Keisai's Rough Sketches (Keisai ryaku gashiki), vol.3
- Date:
- c1810
- Medium:
- Source:
- Victoria and Albert Museum
Description
Keisai ryaku gashiki, translated as "Keisai's Rough Sketches," is one of the signature printed albums by Kitao Masayoshi, who signed his mature work under the art name Keisai. This third volume, dated 1810 and held by the Victoria and Albert Museum (item O489777), continues the project Masayoshi began in 1795 with the original Ryaku gashiki series: a programmatic demonstration of how complex subjects can be reduced to a few decisive brushstrokes. Working firmly within the Edo [ukiyo-e](/glossary/ukiyo-e) tradition while extending the pedagogical ambitions of the Kitao school he had inherited from his teacher Kitao Shigemasa, Masayoshi designed the volume as a model book for students, painters, and craftsmen, illustrating figures, animals, plants, and landscapes in a deliberately abbreviated graphic style.
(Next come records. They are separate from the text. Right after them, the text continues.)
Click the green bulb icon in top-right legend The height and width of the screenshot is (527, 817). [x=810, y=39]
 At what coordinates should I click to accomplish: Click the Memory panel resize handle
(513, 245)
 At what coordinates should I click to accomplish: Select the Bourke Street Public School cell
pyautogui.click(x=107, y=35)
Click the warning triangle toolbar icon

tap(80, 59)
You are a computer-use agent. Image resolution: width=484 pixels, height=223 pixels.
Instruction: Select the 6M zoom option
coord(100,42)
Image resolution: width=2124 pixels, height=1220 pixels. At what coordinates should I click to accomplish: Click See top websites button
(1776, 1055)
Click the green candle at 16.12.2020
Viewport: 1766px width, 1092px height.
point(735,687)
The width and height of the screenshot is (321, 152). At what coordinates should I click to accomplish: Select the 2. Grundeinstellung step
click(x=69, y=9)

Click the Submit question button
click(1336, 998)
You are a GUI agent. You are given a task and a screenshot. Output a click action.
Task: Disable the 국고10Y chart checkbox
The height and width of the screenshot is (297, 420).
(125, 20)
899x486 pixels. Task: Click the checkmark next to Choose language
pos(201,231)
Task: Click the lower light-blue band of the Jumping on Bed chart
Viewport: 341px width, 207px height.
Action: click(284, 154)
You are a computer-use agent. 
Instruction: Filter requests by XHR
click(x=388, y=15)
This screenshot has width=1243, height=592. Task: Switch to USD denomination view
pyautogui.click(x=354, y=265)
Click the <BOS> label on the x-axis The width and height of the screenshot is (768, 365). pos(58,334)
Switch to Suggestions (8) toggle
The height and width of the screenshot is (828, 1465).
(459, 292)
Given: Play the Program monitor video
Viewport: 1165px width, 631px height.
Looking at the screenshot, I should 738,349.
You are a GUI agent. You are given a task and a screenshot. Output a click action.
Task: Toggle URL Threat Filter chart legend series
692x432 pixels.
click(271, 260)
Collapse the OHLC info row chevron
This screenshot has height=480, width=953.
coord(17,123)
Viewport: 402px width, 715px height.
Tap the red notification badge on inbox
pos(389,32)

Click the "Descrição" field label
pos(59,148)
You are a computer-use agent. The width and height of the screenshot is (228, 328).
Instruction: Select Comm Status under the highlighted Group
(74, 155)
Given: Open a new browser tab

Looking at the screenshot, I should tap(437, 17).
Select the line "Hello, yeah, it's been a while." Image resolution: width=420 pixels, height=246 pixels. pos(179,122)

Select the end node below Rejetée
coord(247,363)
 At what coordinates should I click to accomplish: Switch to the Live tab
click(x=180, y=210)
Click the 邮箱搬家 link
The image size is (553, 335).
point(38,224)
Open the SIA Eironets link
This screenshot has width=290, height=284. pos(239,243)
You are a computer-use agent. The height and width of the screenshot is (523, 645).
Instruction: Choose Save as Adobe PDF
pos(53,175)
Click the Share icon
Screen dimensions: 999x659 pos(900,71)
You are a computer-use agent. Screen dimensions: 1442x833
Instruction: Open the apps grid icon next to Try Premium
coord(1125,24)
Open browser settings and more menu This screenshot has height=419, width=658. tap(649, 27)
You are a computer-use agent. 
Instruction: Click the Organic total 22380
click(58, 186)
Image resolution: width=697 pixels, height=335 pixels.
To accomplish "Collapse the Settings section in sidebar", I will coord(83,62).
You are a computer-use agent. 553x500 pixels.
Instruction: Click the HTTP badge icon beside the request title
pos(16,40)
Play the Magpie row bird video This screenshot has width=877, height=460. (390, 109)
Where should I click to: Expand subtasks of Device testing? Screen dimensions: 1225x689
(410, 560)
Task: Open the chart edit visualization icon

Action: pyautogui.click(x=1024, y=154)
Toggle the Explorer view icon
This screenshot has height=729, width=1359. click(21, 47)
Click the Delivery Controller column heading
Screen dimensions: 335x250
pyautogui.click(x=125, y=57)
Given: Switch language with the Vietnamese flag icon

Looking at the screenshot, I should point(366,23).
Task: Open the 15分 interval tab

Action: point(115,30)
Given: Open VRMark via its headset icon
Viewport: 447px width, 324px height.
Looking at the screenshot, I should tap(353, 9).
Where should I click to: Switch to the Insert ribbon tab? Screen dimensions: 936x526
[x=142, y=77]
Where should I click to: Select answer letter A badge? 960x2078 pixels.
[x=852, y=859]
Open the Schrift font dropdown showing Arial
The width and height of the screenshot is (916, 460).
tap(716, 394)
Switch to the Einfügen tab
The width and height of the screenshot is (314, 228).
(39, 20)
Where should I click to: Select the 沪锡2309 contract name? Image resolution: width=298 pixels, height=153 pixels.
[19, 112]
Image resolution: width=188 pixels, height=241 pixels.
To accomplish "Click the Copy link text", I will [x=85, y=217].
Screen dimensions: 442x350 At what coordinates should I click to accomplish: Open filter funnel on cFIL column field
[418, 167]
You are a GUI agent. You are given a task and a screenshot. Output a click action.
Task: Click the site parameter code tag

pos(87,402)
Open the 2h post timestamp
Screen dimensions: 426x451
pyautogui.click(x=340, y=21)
The technique he codifies here, ryaku-ga or "abbreviated drawing," became enormously influential and is widely credited as a precedent for Hokusai's later Manga albums. The 1810 volume in the V&A collection demonstrates the elegant tonal printing typical of Edo woodblock book production: a restrained palette, expressive contours, and generous negative space that invites the eye to complete the form. As a key document of late Edo print culture, Keisai ryaku gashiki bridges popular ukiyo-e and the educational gafu tradition, and it remains a primary reference for understanding how the Kitao school shaped both professional artistic training and amateur appreciation of pictorial design in early nineteenth-century Japan. The Victoria and Albert Museum record provides the full publication details for further study.